- SET TASK -
List each line of the material that contains the string "height". Count only matches with the same capitalization.

- SOURCE RECORDS -
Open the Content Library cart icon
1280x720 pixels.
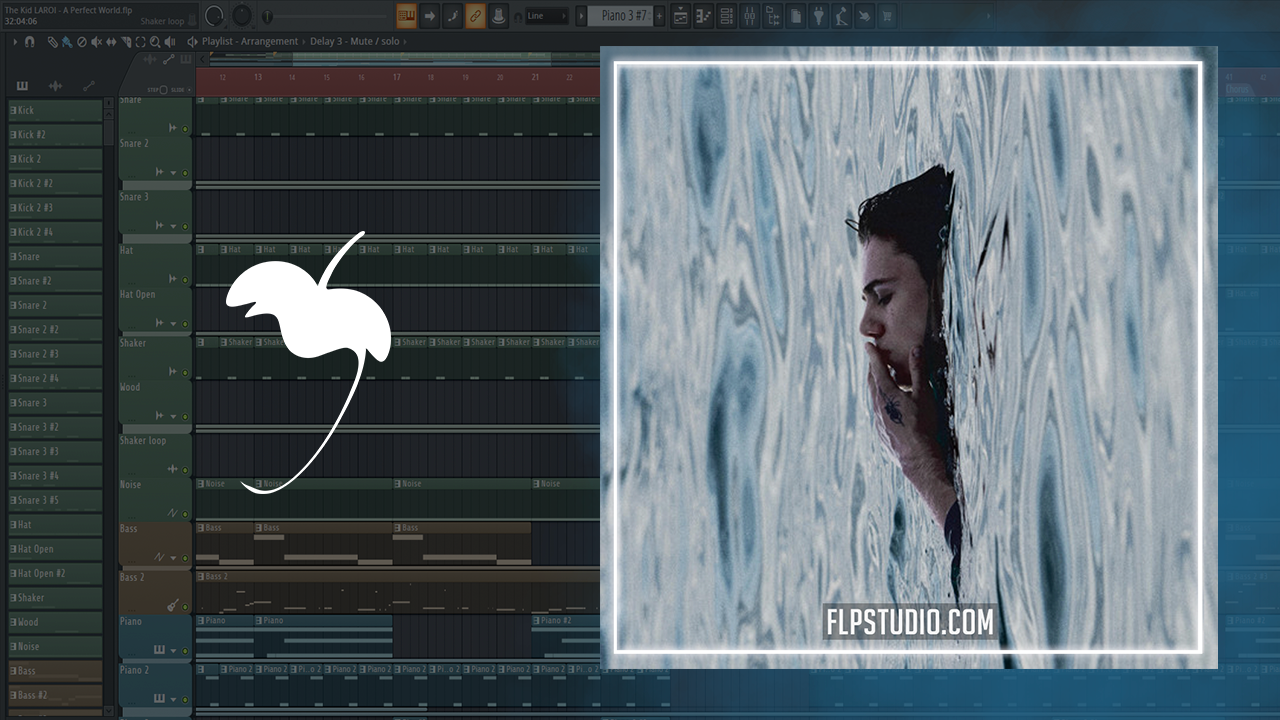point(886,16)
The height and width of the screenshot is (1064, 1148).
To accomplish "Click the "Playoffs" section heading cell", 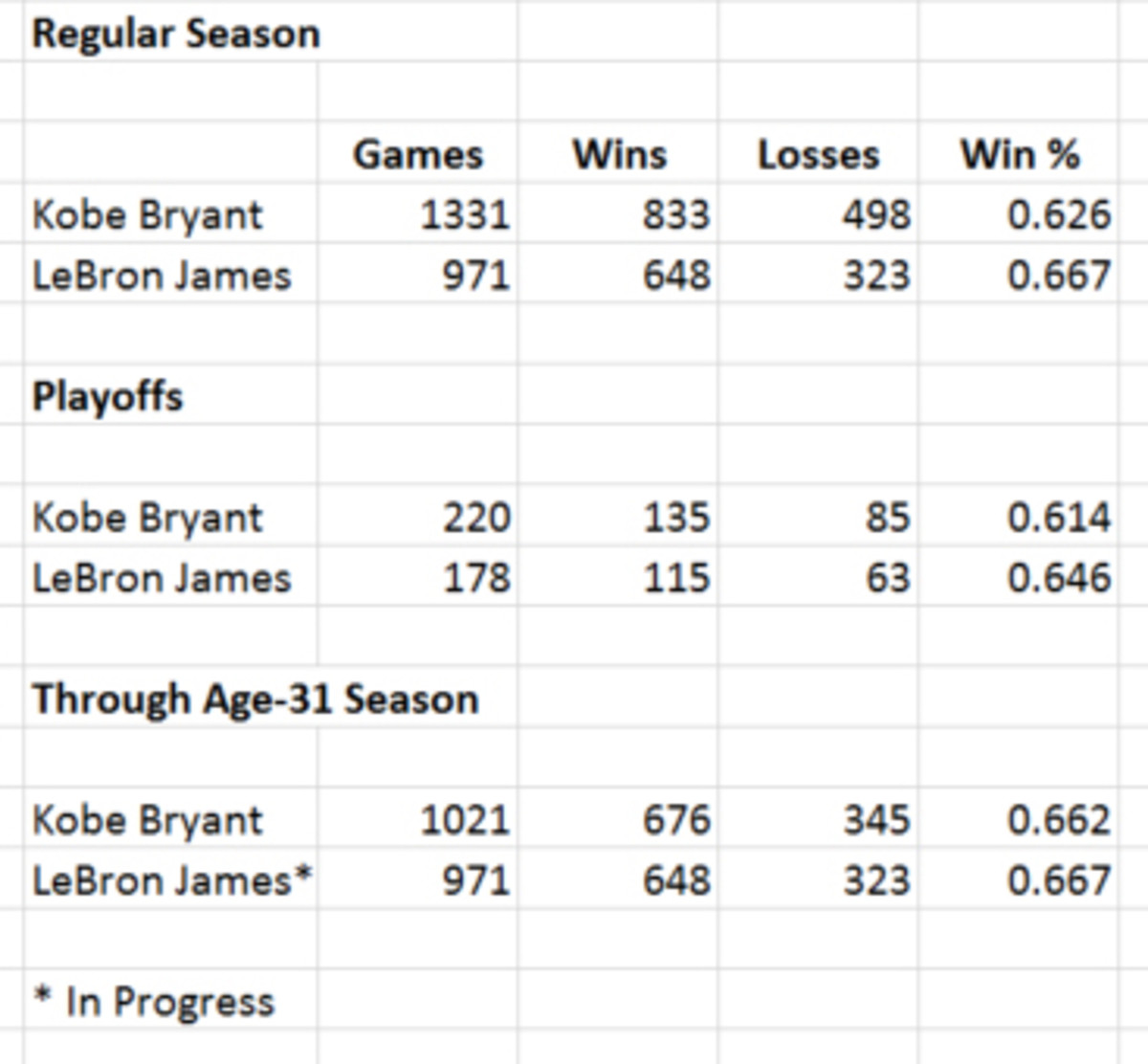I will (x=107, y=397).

- THE ANSWER -
The height and width of the screenshot is (1064, 1148).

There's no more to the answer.